Given request A:
Answer these questions using the tribunal decision below:
(i) Where and on what date was the hearing held?
(ii) On what date did the appellant arrive in the United Kingdom?
(iii) Which First-tier Tribunal judge dismissed the appeal, and on what date was that decision issued?
Given request B:
Please carry the tribunal decision below forward, writing the next part after its final sentence.

Passage to read:
+++
The decision



IN THE UPPER TRIBUNAL
IMMIGRATION AND ASYLUM
CHAMBER
Case No: UI-2025-000897

First-tier Tribunal No: PA/60659/2023

THE IMMIGRATION ACTS

Decision & Reasons Issued:
On 28 November 2025


Before

UPPER TRIBUNAL JUDGE MANDALIA

Between

TAH
(ANONYMITY DIRECTION MADE)
Appellant
and

Secretary of State for the Home Department
Respondent

Representation
For the Appellant: Ms H Cosgrove, Latta & Co Solicitors
For the Respondent: Mr A Mullen, Senior Home Office Presenting Officer


Heard at Edinburgh Tribunal Hearing Centre on 14 August 2025
Decision and Reasons
Anonymity
1. This appeal concerns a claim for international protection. Pursuant to rule 14 of the Tribunal Procedure (Upper Tribunal) Rules 2008, the appellant is granted anonymity. No-one shall publish or reveal any information, including the name or address of the appellant, likely to lead members of the public to identify the appellant. Failure to comply with this order could amount to a contempt of court.”
Introduction
2. The appellant is a national of Iraq and of Kurdish ethnicity. He arrived in the United Kingdom on 25 July 2021 and made a claim for international protection on 27 July 2021. His claim was refused by the respondent on 2 November 2023. The respondent accepts the appellant’s nationality and ethnicity but rejects the appellant's claim that he will be at risk upon return because he will be targeted by the authorities in Iraq and or the family of a business partner because of a blood feud.
3. The appellant’s appeal against that decision was dismissed by First-tier Tribunal (“FtT”) judge Montgomery (“the FtT judge”) for reasons set out in a decision dated 14 November 2024 (“the decision”).
+++
Supplied data:
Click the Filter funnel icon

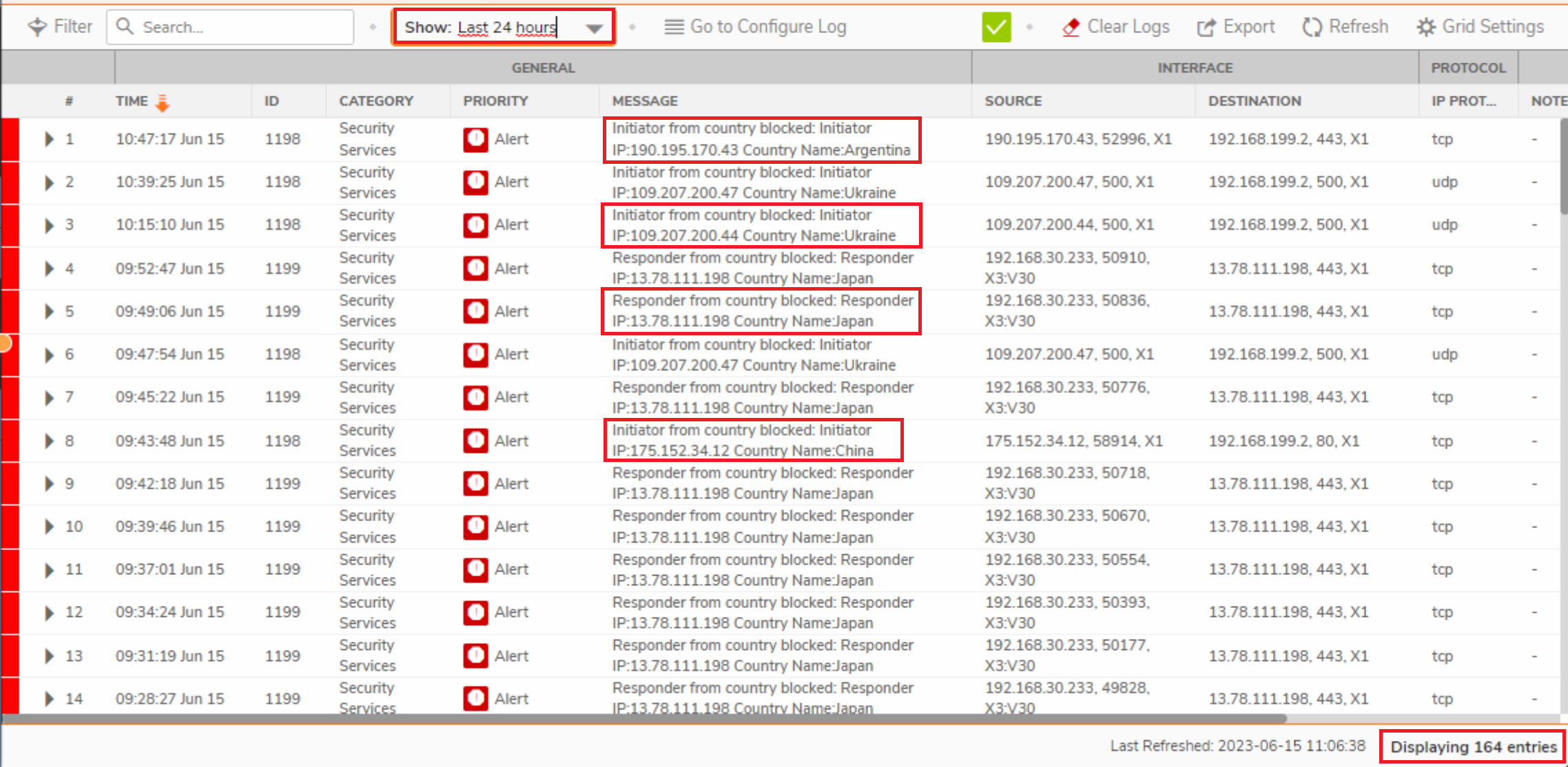tap(37, 27)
+++
Exercise response A:
(i) At Edinburgh Tribunal Hearing Centre on 14 August 2025.
(ii) 25 July 2021.
(iii) Judge Montgomery, in a decision dated 14 November 2024.

Exercise response B:
4. The appellant claims the decision is vitiated by three errors of law; (i) the judge failed to properly consider and/or make clear findings as to the evidence from the Freedom and Human Rights Organisation (“FHROO”); (ii) the judge concluded the evidence of the appellant is “riddled with inconsistencies and implausibilities” as set out in the respondent’s decision whereas the respondent had only referred to one ‘inconsistency’ and the appellant had provided a largely consistent account of events; and (iii) the judge failed to properly consider the appellant’s evidence concerning the availability of an INID card. The judge proceeds upon the basis that in interview the appellant had claimed he has an INID and CSID card whereas at the hearing the appellant had claimed he does not have an INID. The appellant claims that is to ignore the amendments submitted to the respondent following the interview in which the applicant clarified that he did not have an INID card.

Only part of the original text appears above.